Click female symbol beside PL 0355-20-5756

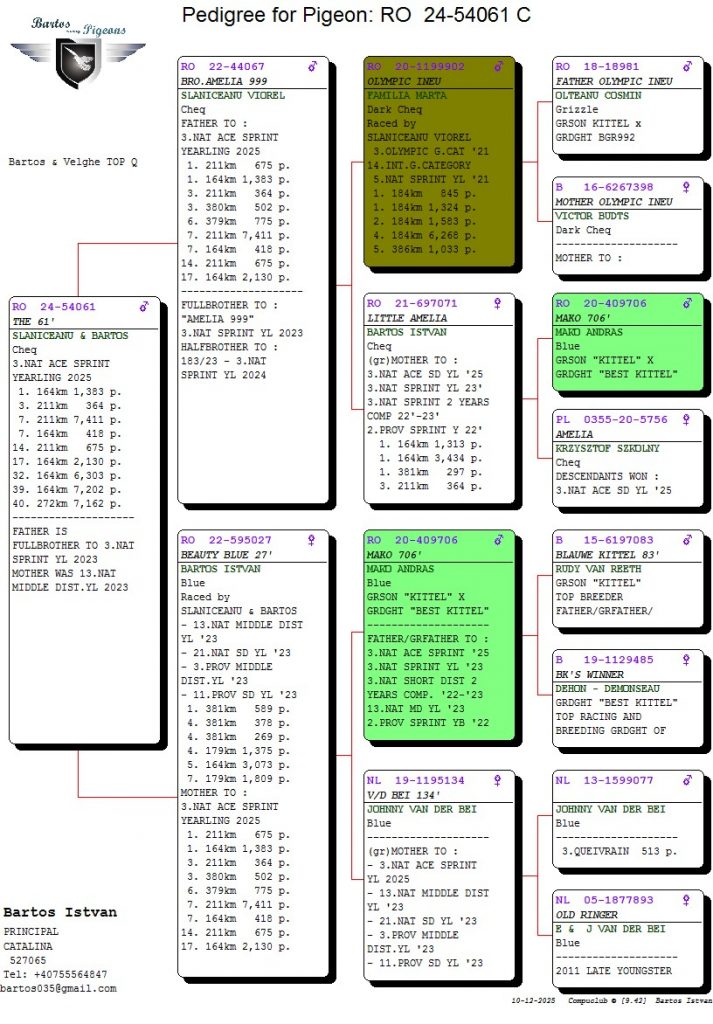click(x=687, y=420)
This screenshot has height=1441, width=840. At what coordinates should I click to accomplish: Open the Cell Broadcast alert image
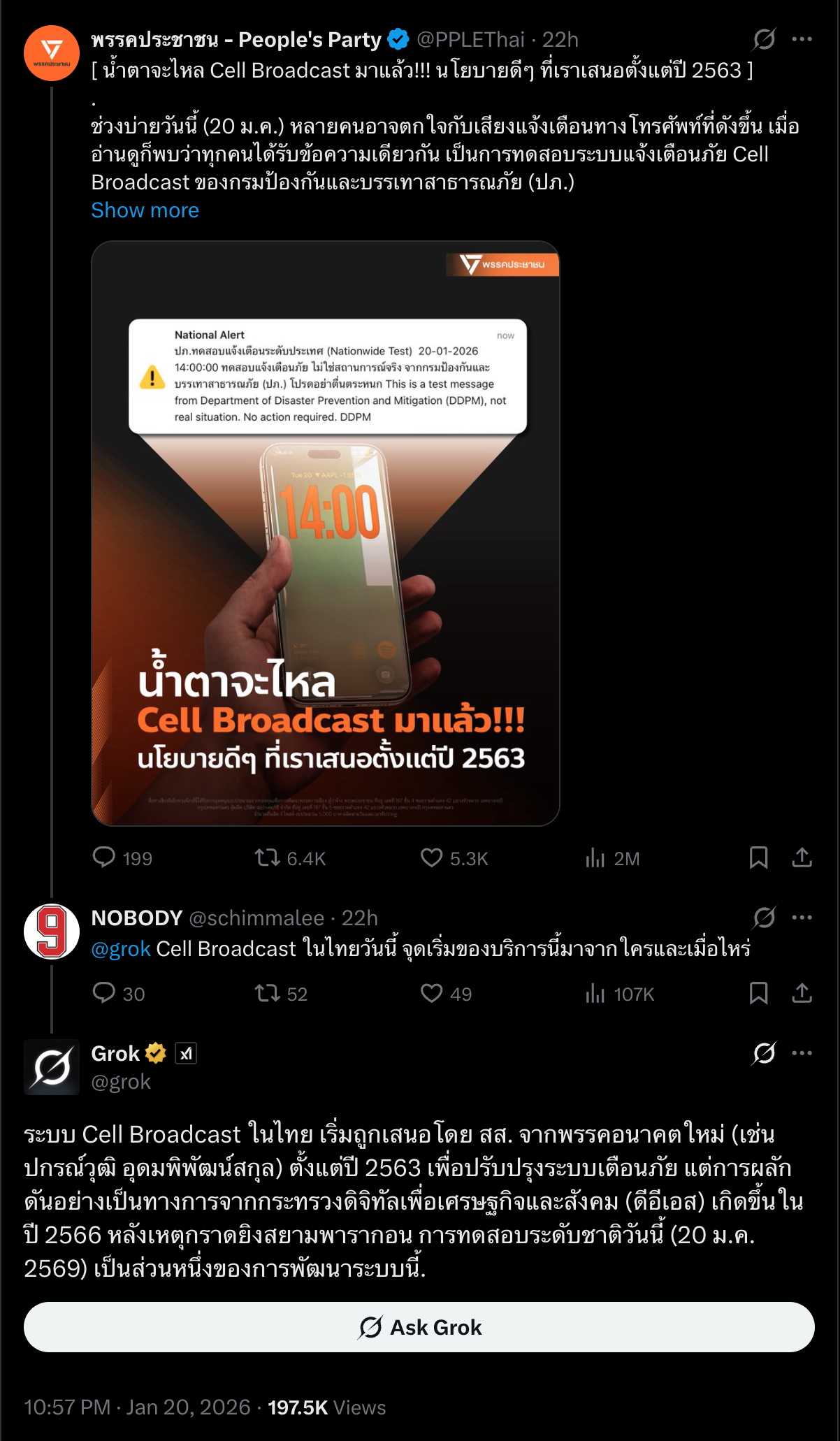(x=325, y=533)
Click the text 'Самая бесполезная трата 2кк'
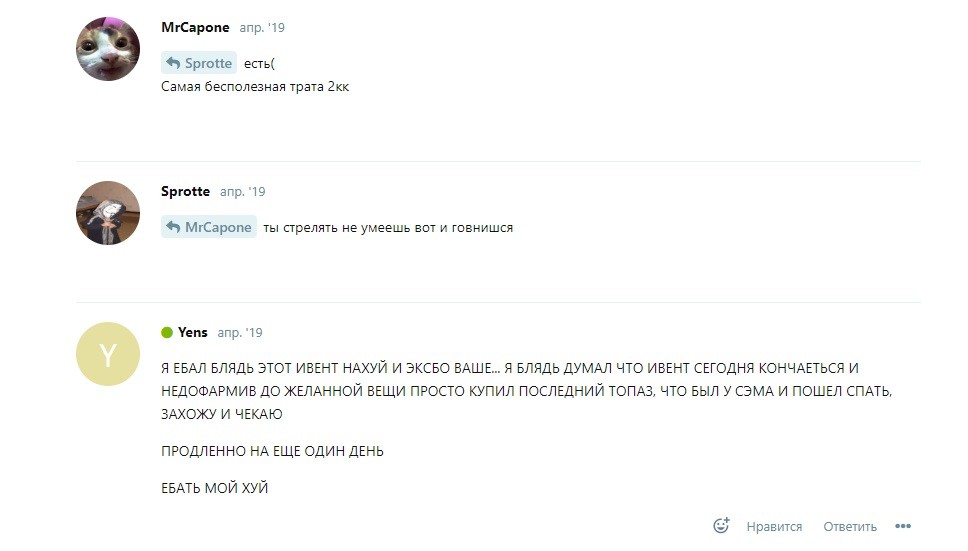This screenshot has height=551, width=968. click(x=255, y=86)
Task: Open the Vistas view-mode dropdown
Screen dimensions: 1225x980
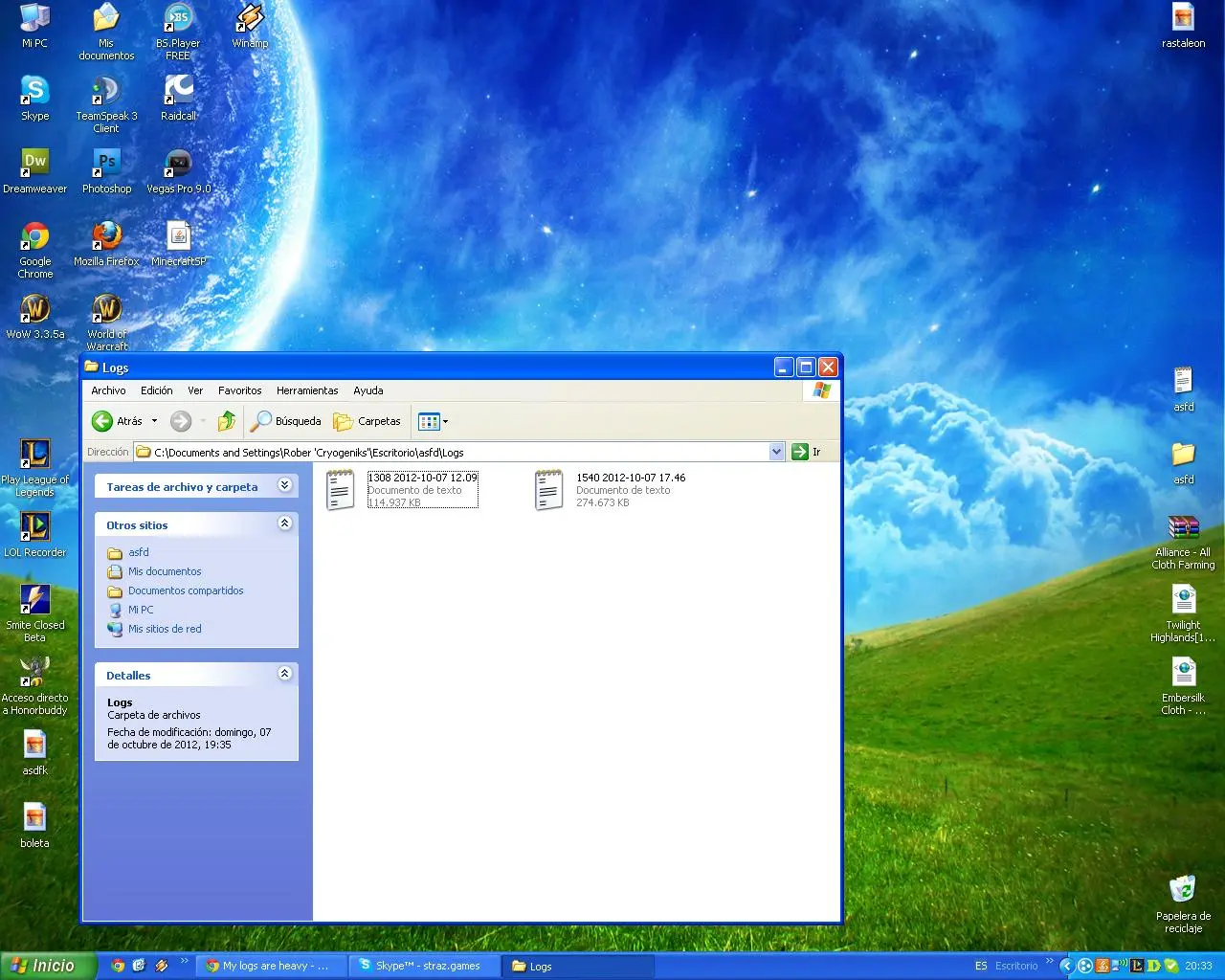Action: [x=434, y=421]
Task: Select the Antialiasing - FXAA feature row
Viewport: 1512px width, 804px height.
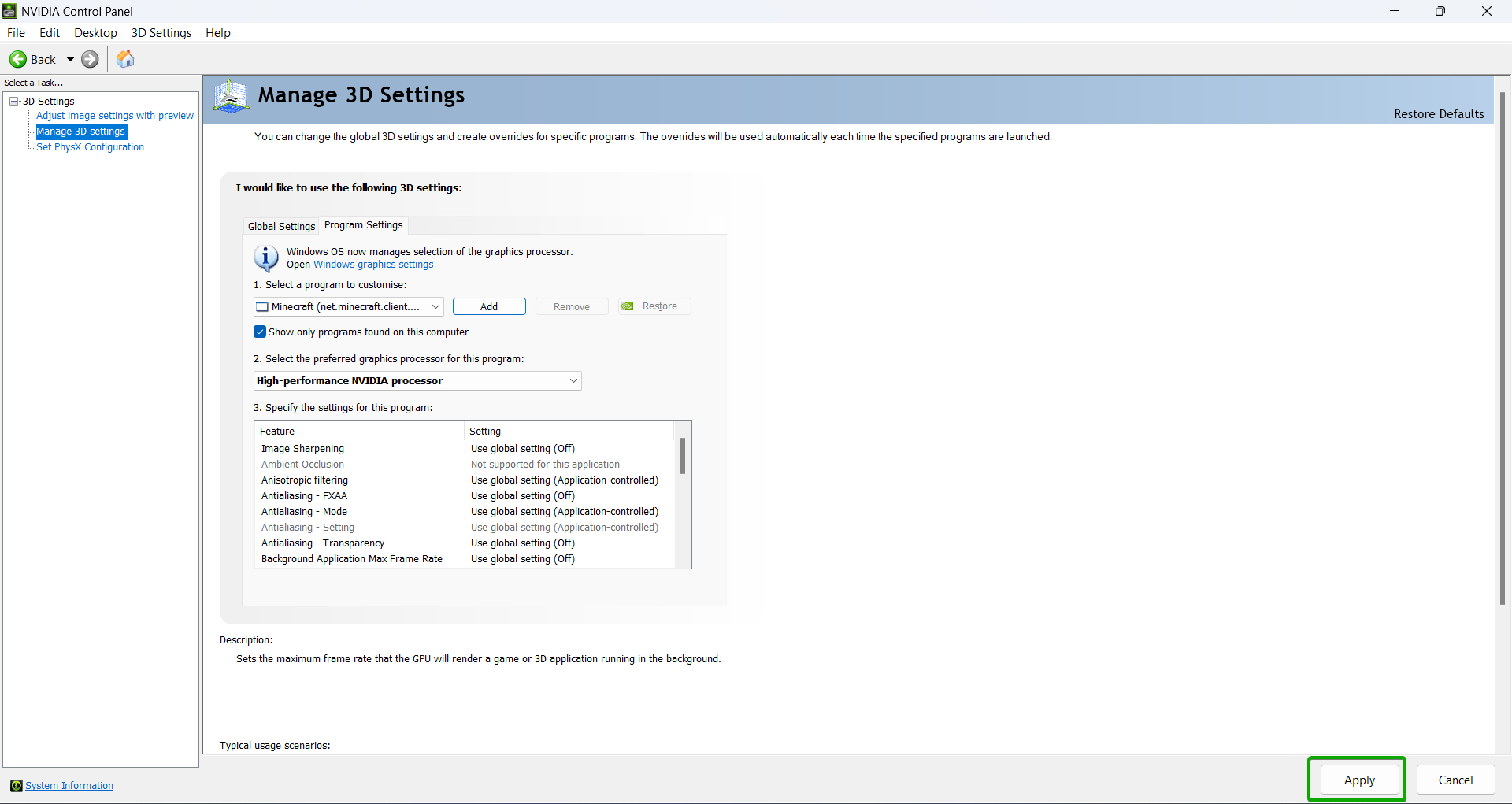Action: [x=304, y=496]

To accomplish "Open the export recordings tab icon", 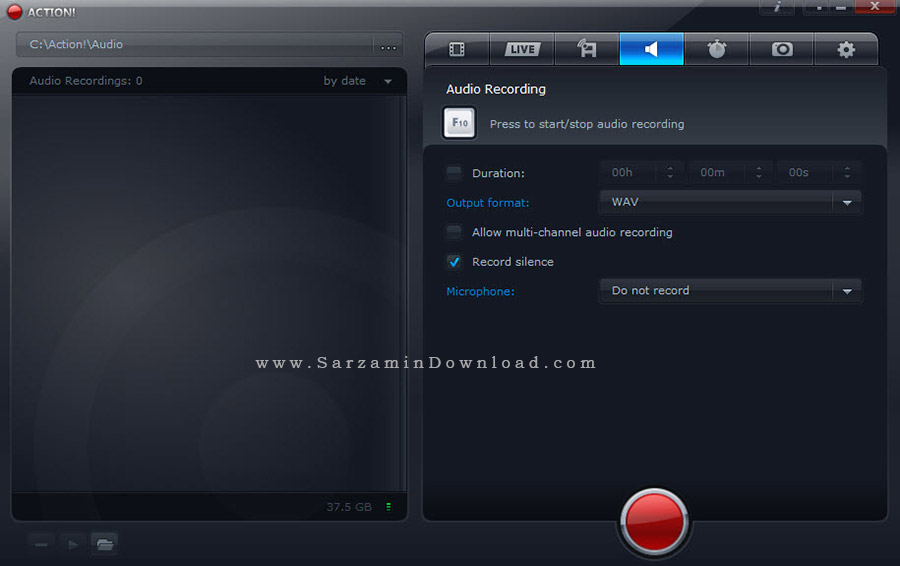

########################################

→ **Problem description**
Output the data above exactly; pictures do not belong in the copy.

→ **Result**
Click female symbol beside PL 0355-20-5756

click(x=687, y=420)
This screenshot has height=1441, width=840. At what coordinates should I click to accomplish: Open the Cell Broadcast alert image
(x=325, y=533)
Click the text 'Самая бесполезная трата 2кк'
This screenshot has height=551, width=968. click(x=255, y=86)
Task: Open the Vistas view-mode dropdown
Screen dimensions: 1225x980
Action: [x=434, y=421]
Task: Select the Antialiasing - FXAA feature row
Viewport: 1512px width, 804px height.
Action: [x=304, y=496]

To accomplish "Open the export recordings tab icon", 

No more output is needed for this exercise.